09400c6b-5e42-499d-964a-1e9fe9673e51  order_product        bpmn/tutorial/top_level.bpmn
9da66c67-863f-4b88-96f0-76e76febccd0  order_product        bpmn/tutorial/gateway_types.bpmn
e0d11baa-c5c8-43bd-bf07-fe4dece39a07  order_product        bpmn/tutorial/task_types.bpmn
f679a7ca-298a-4bff-8b2f-6101948715a9  order_product        bpmn/tutorial/top_level_script.bpmn

Model Diffs

First we’ll compare task_types.bpmn and gateway_types.bpmn. The first diagram is very basic, containing only one of each task type; the second diagram introduces gateways. Therefore the inputs and outputs of several tasks have changed and a number of new tasks were added.

Those diagrams don’t have dependencies, but top_level.bpmn and top_level_script.bpmn do have dependencies (call_activity.bpmn and call_activity_script.bpmn). See Making Custom Classes and Functions Available for a description of the changes.

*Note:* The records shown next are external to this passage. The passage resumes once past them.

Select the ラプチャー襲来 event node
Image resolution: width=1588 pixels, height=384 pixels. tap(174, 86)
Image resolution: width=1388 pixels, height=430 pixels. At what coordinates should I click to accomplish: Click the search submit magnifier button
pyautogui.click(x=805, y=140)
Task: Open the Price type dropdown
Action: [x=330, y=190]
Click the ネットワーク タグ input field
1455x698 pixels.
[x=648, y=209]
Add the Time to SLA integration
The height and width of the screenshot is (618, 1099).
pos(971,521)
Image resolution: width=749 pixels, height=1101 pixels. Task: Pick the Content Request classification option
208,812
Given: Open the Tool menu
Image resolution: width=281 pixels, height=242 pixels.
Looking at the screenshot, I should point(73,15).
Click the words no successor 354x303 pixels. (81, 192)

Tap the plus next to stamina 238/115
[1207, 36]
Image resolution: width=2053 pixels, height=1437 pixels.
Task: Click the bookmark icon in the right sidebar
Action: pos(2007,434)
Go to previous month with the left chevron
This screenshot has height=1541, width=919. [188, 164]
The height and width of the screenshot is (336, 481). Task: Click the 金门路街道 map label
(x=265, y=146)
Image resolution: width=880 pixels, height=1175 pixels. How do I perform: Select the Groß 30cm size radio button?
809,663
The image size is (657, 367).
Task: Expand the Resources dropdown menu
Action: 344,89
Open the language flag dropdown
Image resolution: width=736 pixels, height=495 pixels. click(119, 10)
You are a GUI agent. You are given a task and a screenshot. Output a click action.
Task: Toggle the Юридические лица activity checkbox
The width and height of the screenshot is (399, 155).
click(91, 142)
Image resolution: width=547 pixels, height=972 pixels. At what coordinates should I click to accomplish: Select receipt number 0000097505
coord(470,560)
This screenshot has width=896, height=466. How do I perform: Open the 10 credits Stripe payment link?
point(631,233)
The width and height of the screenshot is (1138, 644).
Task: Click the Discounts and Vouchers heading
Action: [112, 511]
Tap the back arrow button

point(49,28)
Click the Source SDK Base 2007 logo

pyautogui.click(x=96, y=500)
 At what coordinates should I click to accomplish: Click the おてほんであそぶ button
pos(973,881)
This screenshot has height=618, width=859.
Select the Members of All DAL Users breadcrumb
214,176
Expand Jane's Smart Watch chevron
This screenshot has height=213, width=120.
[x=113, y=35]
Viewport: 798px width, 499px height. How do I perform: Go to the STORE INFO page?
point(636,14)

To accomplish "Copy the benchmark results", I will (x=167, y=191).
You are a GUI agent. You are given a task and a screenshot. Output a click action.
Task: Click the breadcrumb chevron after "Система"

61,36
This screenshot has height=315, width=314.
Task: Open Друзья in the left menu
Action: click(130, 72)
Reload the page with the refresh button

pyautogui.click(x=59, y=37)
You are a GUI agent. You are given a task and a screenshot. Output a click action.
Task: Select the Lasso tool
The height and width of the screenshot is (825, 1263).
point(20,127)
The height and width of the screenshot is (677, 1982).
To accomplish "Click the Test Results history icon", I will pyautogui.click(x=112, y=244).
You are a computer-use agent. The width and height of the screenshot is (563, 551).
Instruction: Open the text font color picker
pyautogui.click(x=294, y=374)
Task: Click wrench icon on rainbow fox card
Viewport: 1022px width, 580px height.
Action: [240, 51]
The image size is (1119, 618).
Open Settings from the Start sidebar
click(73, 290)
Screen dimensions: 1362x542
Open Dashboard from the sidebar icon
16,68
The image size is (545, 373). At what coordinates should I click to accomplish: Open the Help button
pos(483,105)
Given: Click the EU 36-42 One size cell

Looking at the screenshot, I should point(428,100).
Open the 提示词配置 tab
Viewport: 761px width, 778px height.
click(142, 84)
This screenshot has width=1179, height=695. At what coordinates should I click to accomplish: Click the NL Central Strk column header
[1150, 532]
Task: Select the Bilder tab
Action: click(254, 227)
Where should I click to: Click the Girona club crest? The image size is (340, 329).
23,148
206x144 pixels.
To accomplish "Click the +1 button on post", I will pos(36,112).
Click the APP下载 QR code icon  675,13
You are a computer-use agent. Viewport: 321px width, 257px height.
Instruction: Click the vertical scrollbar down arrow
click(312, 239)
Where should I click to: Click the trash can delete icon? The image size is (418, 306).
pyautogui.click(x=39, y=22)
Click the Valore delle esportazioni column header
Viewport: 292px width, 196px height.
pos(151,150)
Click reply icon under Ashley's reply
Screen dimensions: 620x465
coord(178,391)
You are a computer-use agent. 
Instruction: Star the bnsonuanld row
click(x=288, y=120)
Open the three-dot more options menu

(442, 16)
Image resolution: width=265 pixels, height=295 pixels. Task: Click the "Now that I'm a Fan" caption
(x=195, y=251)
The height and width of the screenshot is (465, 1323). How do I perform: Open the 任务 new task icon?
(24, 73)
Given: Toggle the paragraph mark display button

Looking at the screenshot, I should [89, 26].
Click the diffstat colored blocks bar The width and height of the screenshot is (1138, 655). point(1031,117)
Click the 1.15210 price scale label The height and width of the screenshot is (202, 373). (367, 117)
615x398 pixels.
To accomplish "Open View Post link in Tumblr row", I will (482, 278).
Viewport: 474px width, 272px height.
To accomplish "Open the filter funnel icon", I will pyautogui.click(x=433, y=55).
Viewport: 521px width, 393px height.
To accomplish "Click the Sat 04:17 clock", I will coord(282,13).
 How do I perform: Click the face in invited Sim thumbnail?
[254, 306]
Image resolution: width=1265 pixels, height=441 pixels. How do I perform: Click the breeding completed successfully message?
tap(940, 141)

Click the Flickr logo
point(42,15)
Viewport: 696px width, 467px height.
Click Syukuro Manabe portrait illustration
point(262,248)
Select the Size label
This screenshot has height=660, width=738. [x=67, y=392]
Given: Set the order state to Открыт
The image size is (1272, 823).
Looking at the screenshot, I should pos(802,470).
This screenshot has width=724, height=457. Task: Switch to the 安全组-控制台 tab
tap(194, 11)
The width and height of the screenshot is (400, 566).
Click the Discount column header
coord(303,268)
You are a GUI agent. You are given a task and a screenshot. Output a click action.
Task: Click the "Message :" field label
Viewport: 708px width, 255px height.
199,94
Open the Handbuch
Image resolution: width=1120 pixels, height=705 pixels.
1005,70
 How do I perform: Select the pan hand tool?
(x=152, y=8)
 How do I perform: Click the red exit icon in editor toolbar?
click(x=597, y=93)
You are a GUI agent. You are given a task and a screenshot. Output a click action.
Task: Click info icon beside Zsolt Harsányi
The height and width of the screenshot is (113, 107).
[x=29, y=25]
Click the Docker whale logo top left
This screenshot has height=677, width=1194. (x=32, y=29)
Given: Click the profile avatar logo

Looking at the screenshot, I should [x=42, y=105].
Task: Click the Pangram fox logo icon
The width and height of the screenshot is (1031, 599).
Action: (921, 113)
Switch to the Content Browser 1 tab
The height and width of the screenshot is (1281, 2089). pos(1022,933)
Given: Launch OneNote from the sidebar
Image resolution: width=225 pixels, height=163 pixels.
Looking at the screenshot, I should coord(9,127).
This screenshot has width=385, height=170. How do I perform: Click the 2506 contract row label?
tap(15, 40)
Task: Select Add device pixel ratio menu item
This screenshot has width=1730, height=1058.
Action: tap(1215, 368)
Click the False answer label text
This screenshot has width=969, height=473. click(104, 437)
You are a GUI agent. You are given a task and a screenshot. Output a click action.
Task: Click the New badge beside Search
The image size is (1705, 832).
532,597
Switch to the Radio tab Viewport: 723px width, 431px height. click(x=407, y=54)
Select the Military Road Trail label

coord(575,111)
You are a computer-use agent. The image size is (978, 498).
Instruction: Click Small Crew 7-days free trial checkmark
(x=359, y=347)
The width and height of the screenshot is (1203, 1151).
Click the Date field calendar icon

Adding the -d will include any dependencies in the diff output.

./runner.py -e spiff_example.spiff.diffs diff_spec -d
    -o 09400c6b-5e42-499d-964a-1e9fe9673e51 \
    -n f679a7ca-298a-4bff-8b2f-6101948715a9

We pass the spec ids into our engine, which deserializes the specs and creates a SpecDiff to return (see engine/engine.py.

def diff_spec(self, original_id, new_id):
    original, _ = self.serializer.get_workflow_spec(original_id, include_dependencies=False)
    new, _ = self.serializer.get_workflow_spec(new_id, include_dependencies=False)
    return SpecDiff(self.serializer.registry, original, new)

def diff_dependencies(self, original_id, new_id):
    _, original = self.serializer.get_workflow_spec(original_id, include_dependencies=True)
    _, new = self.serializer.get_workflow_spec(new_id, include_dependencies=True)
    return diff_dependencies(self.serializer.registry, original, new)

The SpecDiff object provides

  • a list of task specs that have been added in the new version

  • a mapping of original task spec to a summary of changes in the new version

  • an alignment of task spec from the original workflow to the task spec in the new version

The code for displaying the output of a single spec diff is in cli/diff_result.py. I will not go into detail about how it works here since the bulk of it is just formatting.

The libary also has a helper function diff_dependencies, which takes two dictionaries of subworkflow specs (the output of get_subprocess_specs method of the parser can also be used directly here). This method returns a mapping of name -> SpecDiff for each dependent workflow that could be matched by name and a list of the names of specs in the new version that did not exist in the old.

Instance Diffs

Suppose we save one instance of our simplest model without completing any tasks and another instance where we proceed until our order is displayed before saving. We can list our instances with this command:

./runner.py -e spiff_example.spiff.diffs list_instances

4af0e043-6fd6-448d-85eb-d4e86067433e  order_product        2024-07-02 17:46:57 2024-07-02 17:47:00
af180ef6-0437-41fe-b745-8ec4084f3c57  order_product        2024-07-02 17:47:05 2024-07-02 17:47:30

If we diff each of these instances against the version in which we’ve added gateways, we’ll see a list of tasks whose specs have changed and their states.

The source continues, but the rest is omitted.